On retrouve un autre élément important de la culture japonaise à ANDO : l’esprit d’omotenashi (hospitalité), qui se manifeste dans le service effectué par le personnel. M. Balbi indique qu’il répète sans cesse à ses employés les trois attitudes à adopter, à savoir prévoir les besoins des clients et agir en conséquence, porter une attention particulière aux détails ainsi qu’exprimer leur reconnaissance aux clients.

« PARTIR », un plat de poisson cru conçu par M. Balbi, qui fait référence à l’époque où il a quitté sa ville natale pour aller apprendre la cuisine du poisson. Aujourd’hui, il utilise de la bonite rayée, pêchée à Fukuoka. Le style de M. Balbi consiste à utiliser des olives noires pour la marinade. Le kombu Battera coupé qui y est ajouté dégage une douce senteur marine, qui est atténuée par l’arôme saisissant des pousses de poivre sansho. Le tout est servi sur une assiette en verre, évoquant l’image de la mer.

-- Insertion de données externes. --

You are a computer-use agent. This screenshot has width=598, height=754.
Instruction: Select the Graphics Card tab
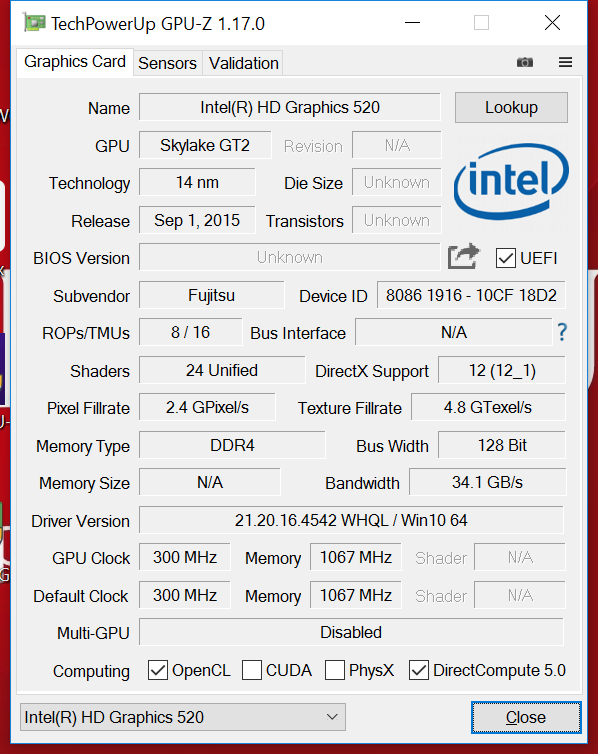pos(75,62)
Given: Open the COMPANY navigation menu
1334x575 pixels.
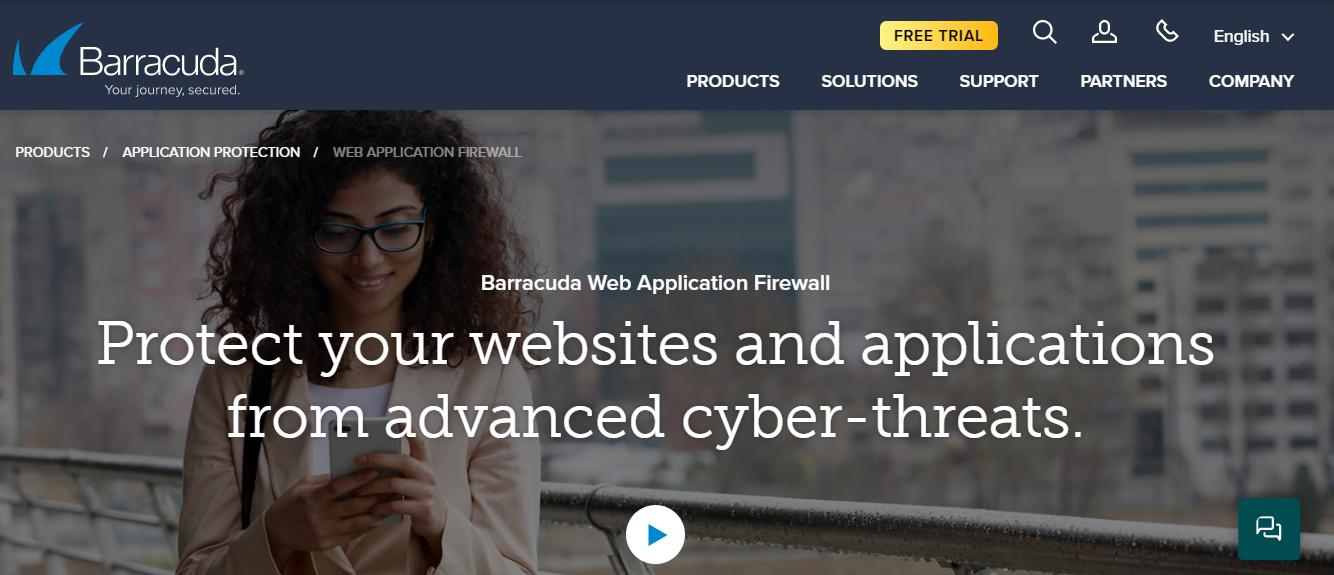Looking at the screenshot, I should click(x=1251, y=82).
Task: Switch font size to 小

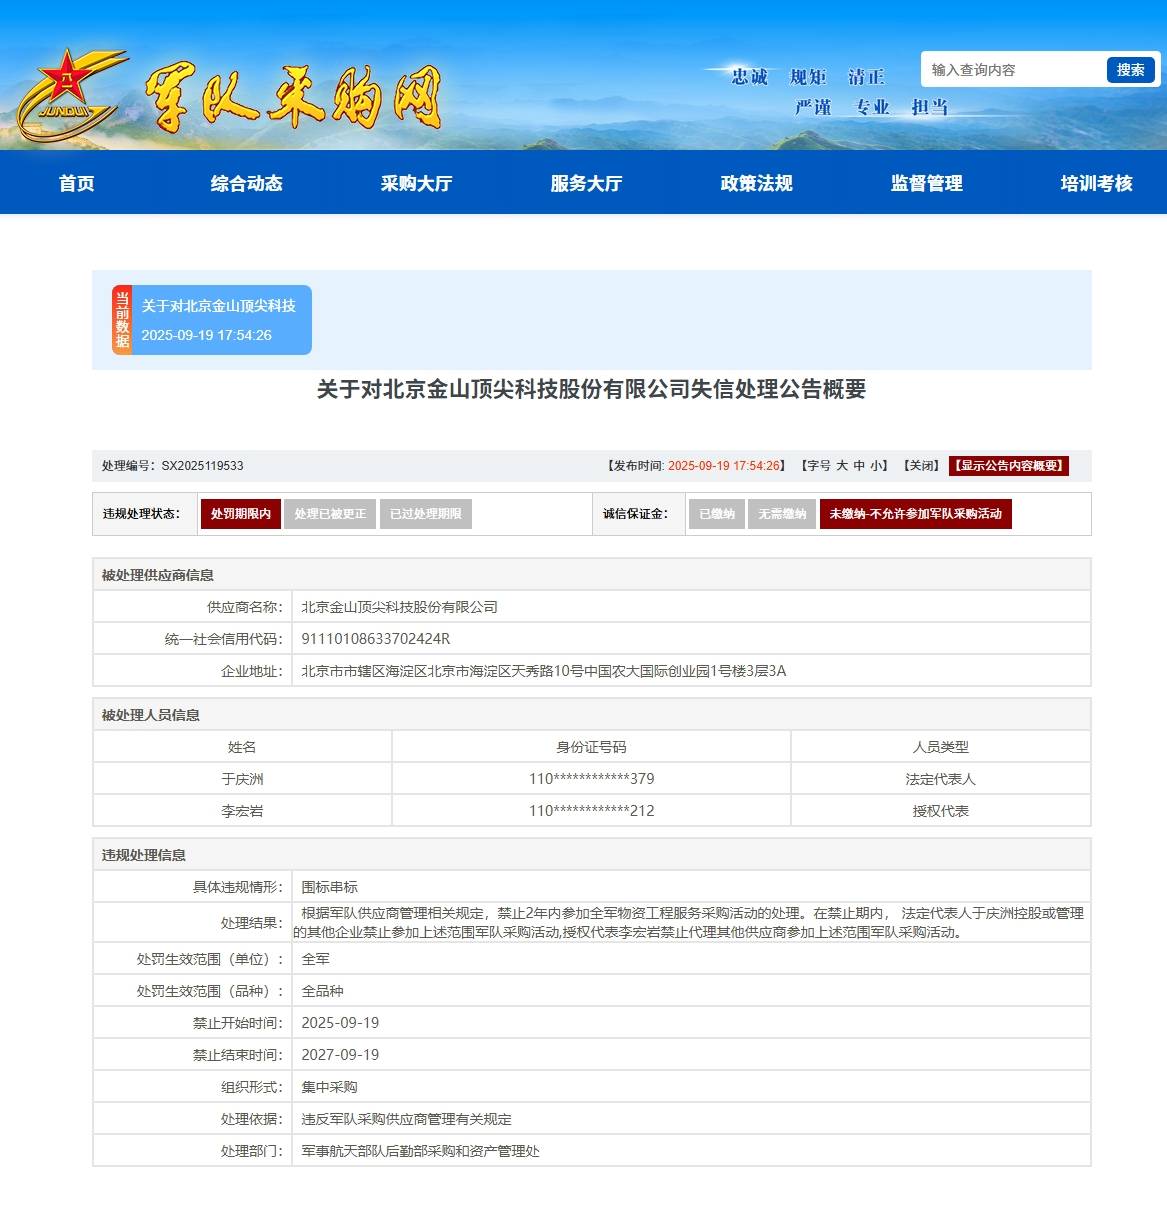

Le rêve de M. Balbi de devenir chef cuisinier lui est venu de sa grand-mère, Lola, qui était une cuisinière talentueuse. Depuis l’ouverture de son restaurant, son plat signature « SIN LOLA », une sorte de risotto basé sur des saveurs transmises par sa grand-mère, figure constamment au menu. En cette saison, il prépare le dashi à partir de carapace de homard bleu, de palourdes japonaises, de saucisses argentines Chistorra, etc., et utilise du riz Yumepirika produit à Hokkaido. En fonction des saisons, il lui arrive aussi d’utiliser du calmar luciole, des ormeaux, de la morille commune, etc.

Son rêve de jeunesse de devenir un chef étoilé au Guide Michelin s’est d’ores et déjà réalisé.
« Comme nous continuons de parfaire ANDO, et afin d’approfondir notre compréhension de l’hospitalité, je réfléchis à présent à étudier la philosophie de la cérémonie du thé. »
Après avoir voyagé à travers le monde à une époque, M. Balbi s’est aujourd’hui sédentarisé et a atteint une certaine maturité. Toutefois, à seulement 33 ans, il est encore jeune, mais déborde de génie. Il a osé se plonger dans une culture différente de la sienne, s’imprégner de la cuisine et de la culture du Japon, et en faire une nouvelle interprétation dans son propre style grâce à sa perspective unique. Il ne fait aucun doute qu’il va continuer à se faire remarquer et à influencer les chefs et gastronomes de Hong Kong, mais aussi du reste du monde.